The documents detailing the findings of the investigation into the timing of the Goldman Sachs SEC case (which was suspiciously around the time of a push for stronger financial regulation and also the time the SEC revealed they screwed up investigating the Ponzi schemer Allen Stanford) revealed a number of new details about the circumstances of the fraud charges against the firm.For one, the SEC considered charging another individual – not just Fabrice Tourre. (He or she is not named.)
Two, the regulators had been investigating ABACUS since 2008, and for a number of other reasons detailed in the timing outlined below, the investigation determined that the charges of suspicious timing were wrong.
The investigation found that the timing was not coordinated with the announcement of Allen R Stanford’s fraud or the push for more financial regulation.
Below is the succession of events that led to the announcement of Goldman Sachs SEC fraud case getting pushed back months – because the SEC thought about charging another individual, and because they got testimony from someone inside Goldman Sachs.
Download the full 86-page investigation details by clicking here.
On August 25, 2008, the Headquarters Division of Enforcement staff opened an investigation into potential misrepresentations by Goldman in connection with the structuring and marketing of a collateralized debt obligation known as ABACUS 2007-ACI.
The SEC was supposed to charge Goldman Sachs on December 17, 2009, but decided that they should hear a testimony from a Goldman officer first – so the matter was pushed to months later.
A testimony from a Goldman officer was taken on January 4th, 2010. The officer’s name is not revealed.
On January 24, 2010, Chairman Schapiro wrote she was interested in “get[ting] the GS case out [to the public].”
On January 26, 2010, members of the Enforcement staff met with Commissioner Troy Paredes to discuss the matter.
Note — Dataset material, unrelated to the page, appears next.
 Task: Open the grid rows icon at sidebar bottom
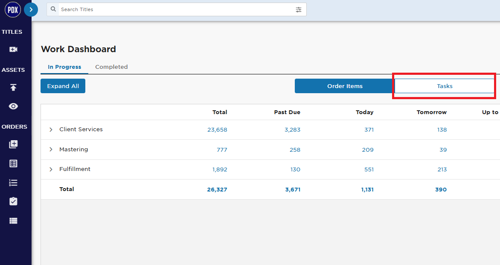point(13,221)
On January 27, 2010, the day before the Commission meeting in which the Goldman recommendation was supposed to be heard, it was pulled from the Commission Calendar because (1) Commissioners were deciding whether or not to charge an additional individual; and (2) Enforcement staff wanted to
obtain more evidence from Abacus purchasers to strengthen the SEC’s case against Goldman.
On April 1, 2010, the Enforcement staff submitted paperwork recommending that the Commission file a civil action against Goldman and Tourre.
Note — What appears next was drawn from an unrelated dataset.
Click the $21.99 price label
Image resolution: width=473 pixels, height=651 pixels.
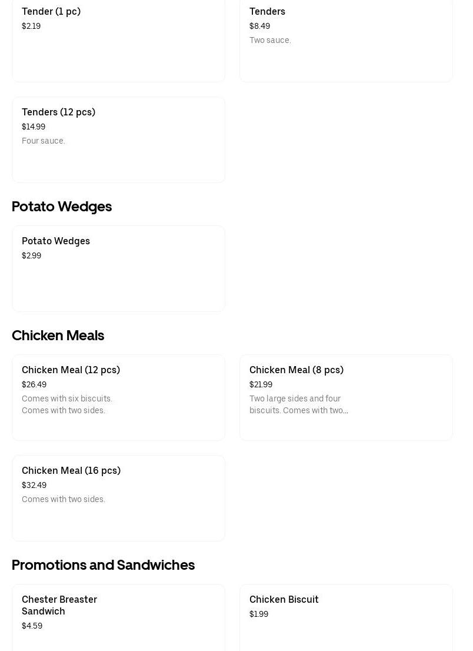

On April 8, in an e-mail circulating a draft complaint against Goldman, Enforcement wrote that they planned to send the Goldman complaint to New York to be filed “either the afternoon of Wednesday April 14 or morning of Thursday April 15.”
The Commission approved the filing ofthe Goldman action on Wednesday afternoon, April 14, 2010.
But then they realised that the NYAG was going to announce they had won a $7 million settlement with Quadrangle on the same day. Chairman Schapiro said, “Let’s make sure we don’t announce Goldman same day” because the Quadrangle case was a really important case for the NYAG and the SEC as well.
The SEC’s Office of Public Affairs did not want the SEC to announce two significant cases on the same day because the press would be diluted.
Then the NYAG announcement was pushed to April 15th, and the Goldman announcement was scheduled for April 16, when it was in fact announced to the public.
So, according to the investigation, there was no timing conspiracy. It found that the timing was not coordinated with the announcement of Allen R Stanford’s fraud or the push for more financial regulation.
What’s more interesting than that, in our opinion, are the details about the Goldman employee testifying and the SEC almost charging another individual. Of course, we don’t know who they are at this time.